On Sep 23, 2010, at 6:37 PM, Zachary Gorden wrote:
> The root of this problem, and it's not one that can be dealt with
> in the short term, is because we are treating trunk as basically
> the "stable" branch for "stable" releases. Most mature projects
> have a separate branch for every major release point where things
> are either known to work or known to not work, and they concentrate
> mostly on bugfixes that do not add new functionality or break
> existing ones or security patches. This lets them break trunk as
> needed and as another major point release comes up, they take some
> care to make sure trunk is at least in good enough shape to branch
> to create the new release. We can't do this, since major lower
> level components change too fast. This would be akin to us still
> be patching the 0.3.0 codebase, which would mean using the pre-
> rewrote kernel. And not having sound. And who knows how many
> other nice things that have been added so far. Thus for the short
> term, we're stuck with trunk acting as both the point of
> development and release. Not an ideal situation.

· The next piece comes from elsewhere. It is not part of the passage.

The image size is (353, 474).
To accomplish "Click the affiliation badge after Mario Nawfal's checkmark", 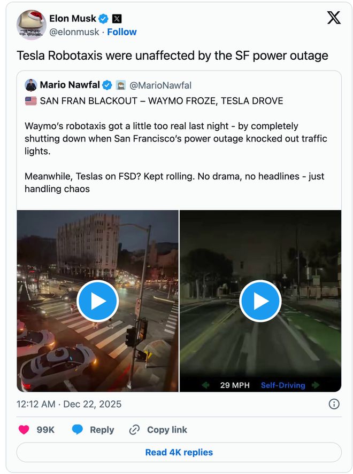I will pyautogui.click(x=121, y=85).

>> Ged is actually right when he says we actually don't have a need to
> create entire branches for a release, we could just tag and
> release. The only thing stopping us is we add in some hacks to
> work around known issues, hacks that we don't want leaking into
> trunk. That and we revert some random stuff here and there that
> are actually correct but break other incorrect things.

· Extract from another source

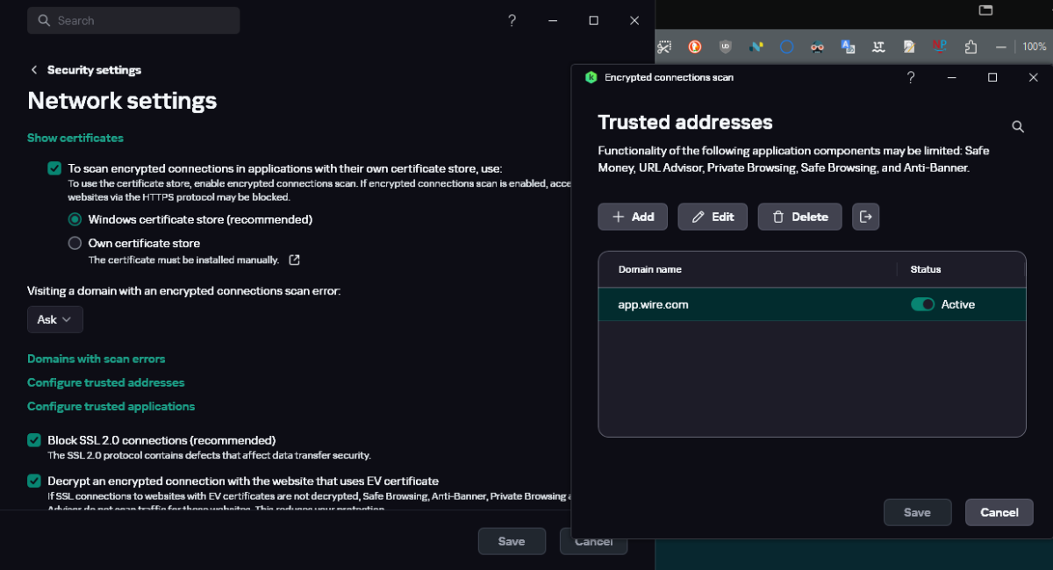Image resolution: width=1053 pixels, height=570 pixels.
Task: Select Own certificate store radio button
Action: [75, 243]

>> Breaking things is pretty much unavoidable, even if completely
> unintended. Which is probably why yarotows and other branches were
> created, since these are efforts to add new functionality into
> ReactOS. That is always going to bring risks. But we need that
> new functionality if we're to get to a point where we can actually
> have a genuine "stable" branch instead of constantly releasing off
> of trunk.
>> This basically boils down to, for now, get all the risky stuff in
> right after a branch is made for release. That way we can see
> quickly what breaks and not suddenly have to deal with locking of
> trunk right before release because people waited to commit their
> work or we delayed doing a winesync and Wine did something to break
> our code.
> On Thu, Sep 23, 2010 at 5:40 AM, victor martinez
> <vicmarcal at hotmail.com> wrote:
>>> > From: gedmurphy at gmail.com
>> > To: ros-dev at reactos.org
> > Date: Thu, 23 Sep 2010 08:09:57 +0100
>> > Subject: Re: [ros-dev] 0.3.12 milestones status
> >
> > victor Martinez wrote:
> >
> > > In the same way, and imho, I think it is much better
> > > to avoid sending critical code one month before the release.
> >
> > This isn't how you release.
> > The whole point in branching for a release is so you can
> stabalise the
> > branch whilst trunk continues to be 'bleeding edge'
> > What's the point in branching otherwise? We may as well just tag
> trunk and
> > do away with branching.
>>> I am not agree :) As far as i see we have tried to (more or less)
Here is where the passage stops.